Crociere in saldo? Il rischio c’è: ecco perché

Crociere a prezzi da saldo nella seconda metà del 2022 e nel 2023? E’ questo l’interrogativo oggetto di un rapporto stilato da C. Patrik Scholes, analista della società di equity Truist Securities, e rilanciato dalla stampa di settore statunitense. Secondo lo studio, le prenotazioni cumulative del settore del cruise sono molto indietro rispetto al 2019, e la necessità di riempire le navi potrebbe essere un fattore rilevante in relazione al pricing nei prossimi 18 mesi.

L’outlet del mare

Sulla base dell’analisi dei dati e dell’ascolto di grandi agenzie di viaggio specializzate in crociere, Scholes afferma: “I consumatori stanno rispondendo bene alle tariffe promozionali, in particolare per le partenze entro i 90 giorni e anche alla luce dei pricing da record messi in pista contemporaneamente da hotel e appartamenti.

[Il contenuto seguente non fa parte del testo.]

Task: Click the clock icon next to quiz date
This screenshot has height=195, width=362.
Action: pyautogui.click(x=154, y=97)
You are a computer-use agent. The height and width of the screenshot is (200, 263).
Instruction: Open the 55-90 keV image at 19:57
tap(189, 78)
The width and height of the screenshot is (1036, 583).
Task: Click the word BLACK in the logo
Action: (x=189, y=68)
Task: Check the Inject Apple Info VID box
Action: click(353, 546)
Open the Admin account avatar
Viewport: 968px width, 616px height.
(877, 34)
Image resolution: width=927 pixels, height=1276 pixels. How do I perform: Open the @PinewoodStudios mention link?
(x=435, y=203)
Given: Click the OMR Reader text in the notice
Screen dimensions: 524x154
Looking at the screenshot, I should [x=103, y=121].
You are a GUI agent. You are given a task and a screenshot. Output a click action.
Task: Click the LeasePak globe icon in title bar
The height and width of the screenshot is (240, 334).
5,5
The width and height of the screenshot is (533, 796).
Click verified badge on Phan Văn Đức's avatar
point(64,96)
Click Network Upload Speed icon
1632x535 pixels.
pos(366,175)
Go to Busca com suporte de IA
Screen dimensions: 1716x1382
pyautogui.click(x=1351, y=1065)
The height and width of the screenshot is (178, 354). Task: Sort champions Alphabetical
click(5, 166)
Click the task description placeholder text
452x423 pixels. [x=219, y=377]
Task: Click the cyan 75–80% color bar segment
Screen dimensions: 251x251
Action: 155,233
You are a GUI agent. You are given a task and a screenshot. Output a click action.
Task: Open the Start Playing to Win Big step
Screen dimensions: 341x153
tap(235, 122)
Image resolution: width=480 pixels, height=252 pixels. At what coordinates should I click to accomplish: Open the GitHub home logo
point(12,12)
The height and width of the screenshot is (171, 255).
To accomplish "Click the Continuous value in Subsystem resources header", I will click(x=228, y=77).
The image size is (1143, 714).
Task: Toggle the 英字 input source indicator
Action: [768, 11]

Tuttavia, i prezzi non sono affatto ai livelli che le compagnie vorrebbero, a maggior ragione con l’aumento dei costi di cibo e carburanti”.

Spesa a bordo a livelli record

La buona notizia per le compagnie di crociere è che la spesa a bordo degli ospiti è a livelli record: una tendenza nata nell’immediato post-pandemia e che però non fa gioire le adv, nella misura in cui l’abbassamento dei prezzi per i ticket di crociera – che potrebbe costituire un buon volano per le vendite ancillari a bordo – toglie in questo modo redditività alle adv, dal momento che le spese onboard non fanno parte degli impianti commissionali.

Le previsioni per il 2023

E poi c’è il 2023. Nella sua analisi, Scholes scrive che per il momento i prezzi per l’anno prossimo stanno tenendo, ma che al giro di boa mancano ancora sette lunghi mesi, con le attuali curve di prenotazione che non eccellono per performance. Così, il ritmo del booking per il 2023 “continua a decelerare ed è significativamente al di sotto dei livelli comparabili del 2019″.

Pertanto, le compagnie di crociera potrebbero decidere di agire sulla leva del pricing anche nel 2023, in modo simile a quanto sta accadendo quest’anno. “I prezzi spesso non sono omogenei, nemmeno tra il momento della prenotazione iniziale a quello del pagamento finale a un mese dalla partenza – rileva Scholes -. Alcuni prezzi calano del 20% o del 30% tra i due momenti del booking”.

Troppa offerta?

Una estesa politica di sconti assumerebbe una rilevanza anche sul medio periodo, giacché “la storia ha dimostrato che ci vogliono anni prima che i prezzi tornino ai livelli pre-promozionali”. Gli adv interrogati dall’analista di Truist hanno spiegato che “le compagnie non hanno aggiunto supplementi carburante perché non hanno la possibilità di farlo senza esercitare al contempo ancora più pressione sulle prenotazioni”. Anche l’eccesso di offerta potrebbe diventare “un fattore di calo del pricing, dal momento che è di circa il 12% sopra i livelli del 2019 e di un altro 6%-7% nel 2023”, osserva Scholes.

Lusso resiliente

A tenere in maniera più solida sono invece le tariffe per le crociere di lusso. In tal senso, argomenta Scholes, poiché il segmento luxury rappresenta circa un terzo delle attività di Norwegian Cruise Line Holdings, quest’ultima sembra meglio posizionata rispetto al gruppo Royal Caribbean e a quello di Carnival, per le quali il lusso rappresenta rispettivamente circa il 10% e il 5% delle attività. Forse non a caso, Ncl ha “per lo più resistito allo sconto sui prezzi, mentre altri sono più aggressivi”, hanno detto a Scholes gli adv. Lo stesso ceo Frank Del Rio ha costantemente affermato che Ncl non farà sconti sulle crociere.

Vaccini, test &co: what’s next?

L’ultimo elemento preso in considerazione dall’analisi riguarda più direttamente la gestione del post-pandemia. “La domanda aumenterà notevolmente nel mass market quando le compagnie di crociera abbandoneranno i requisiti di vaccinazione Covid – spiega il rapporto -, ma ciò non dovrebbe accadere quest’anno. Il Cdc ha recentemente ridotto la soglia di vaccinazione raccomandata dal 95% al ​​90%, ma la mossa “non ha spostato l’ago della domanda”, secondo gli adv citati da Scholes, mentre per far tornare in  crociera le persone sembra molto più decisiva la possibile futura rimozione dei test Covid obbligatori.